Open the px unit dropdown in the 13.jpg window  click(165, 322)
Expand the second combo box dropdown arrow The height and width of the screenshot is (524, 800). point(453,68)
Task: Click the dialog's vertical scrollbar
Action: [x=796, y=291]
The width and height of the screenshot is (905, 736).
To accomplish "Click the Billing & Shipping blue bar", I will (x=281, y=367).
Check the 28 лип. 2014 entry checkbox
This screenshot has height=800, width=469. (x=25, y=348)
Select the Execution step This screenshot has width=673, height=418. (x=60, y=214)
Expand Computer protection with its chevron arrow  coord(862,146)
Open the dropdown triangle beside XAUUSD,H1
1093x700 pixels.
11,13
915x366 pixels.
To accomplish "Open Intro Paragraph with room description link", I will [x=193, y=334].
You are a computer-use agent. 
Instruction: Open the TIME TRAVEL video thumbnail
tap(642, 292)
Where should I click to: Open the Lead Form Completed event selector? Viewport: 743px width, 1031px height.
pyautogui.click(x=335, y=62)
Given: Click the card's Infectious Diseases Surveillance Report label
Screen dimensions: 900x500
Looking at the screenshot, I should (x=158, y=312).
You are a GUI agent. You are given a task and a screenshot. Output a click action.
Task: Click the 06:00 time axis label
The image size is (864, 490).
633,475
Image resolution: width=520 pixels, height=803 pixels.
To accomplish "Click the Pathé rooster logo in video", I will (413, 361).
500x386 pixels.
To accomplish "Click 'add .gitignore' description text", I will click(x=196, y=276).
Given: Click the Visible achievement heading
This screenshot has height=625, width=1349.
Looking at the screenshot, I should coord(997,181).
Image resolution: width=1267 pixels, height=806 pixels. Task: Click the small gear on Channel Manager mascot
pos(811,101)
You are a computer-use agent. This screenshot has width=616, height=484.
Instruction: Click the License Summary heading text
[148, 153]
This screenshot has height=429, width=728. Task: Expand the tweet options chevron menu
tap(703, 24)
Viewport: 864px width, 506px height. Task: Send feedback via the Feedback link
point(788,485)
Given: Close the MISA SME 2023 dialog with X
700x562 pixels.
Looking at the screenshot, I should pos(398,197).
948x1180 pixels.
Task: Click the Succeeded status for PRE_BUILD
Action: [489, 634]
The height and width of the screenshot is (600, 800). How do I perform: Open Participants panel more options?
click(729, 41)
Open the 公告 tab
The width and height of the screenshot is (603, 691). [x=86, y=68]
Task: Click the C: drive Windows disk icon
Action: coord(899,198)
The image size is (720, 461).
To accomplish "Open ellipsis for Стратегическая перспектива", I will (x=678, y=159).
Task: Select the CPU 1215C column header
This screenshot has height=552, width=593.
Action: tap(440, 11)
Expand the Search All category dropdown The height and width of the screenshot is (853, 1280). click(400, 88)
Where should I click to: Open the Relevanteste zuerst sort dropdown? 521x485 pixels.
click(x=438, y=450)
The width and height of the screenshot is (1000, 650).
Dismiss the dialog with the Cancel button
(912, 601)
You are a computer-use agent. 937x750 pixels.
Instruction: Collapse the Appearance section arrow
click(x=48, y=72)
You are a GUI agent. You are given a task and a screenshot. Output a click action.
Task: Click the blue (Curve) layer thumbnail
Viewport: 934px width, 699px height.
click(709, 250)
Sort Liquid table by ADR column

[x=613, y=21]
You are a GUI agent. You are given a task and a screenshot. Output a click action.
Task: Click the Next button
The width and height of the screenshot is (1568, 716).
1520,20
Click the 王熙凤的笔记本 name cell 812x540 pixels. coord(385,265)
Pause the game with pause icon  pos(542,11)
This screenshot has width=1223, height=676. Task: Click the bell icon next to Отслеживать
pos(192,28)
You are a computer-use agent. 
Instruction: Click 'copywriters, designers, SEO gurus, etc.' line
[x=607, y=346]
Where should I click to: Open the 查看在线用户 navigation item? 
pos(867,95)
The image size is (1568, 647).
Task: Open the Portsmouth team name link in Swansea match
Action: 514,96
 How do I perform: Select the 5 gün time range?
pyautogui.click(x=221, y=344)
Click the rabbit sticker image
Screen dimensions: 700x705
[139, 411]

• **Work item**
Starting at the line that contains "Instruction: Click 'copywriters, designers, SEO", write out every line to the end of the entries, exactly as given.

• **Response**
Instruction: Click 'copywriters, designers, SEO gurus, etc.' line
[x=607, y=346]
Where should I click to: Open the 查看在线用户 navigation item? 
pos(867,95)
The image size is (1568, 647).
Task: Open the Portsmouth team name link in Swansea match
Action: 514,96
 How do I perform: Select the 5 gün time range?
pyautogui.click(x=221, y=344)
Click the rabbit sticker image
Screen dimensions: 700x705
[139, 411]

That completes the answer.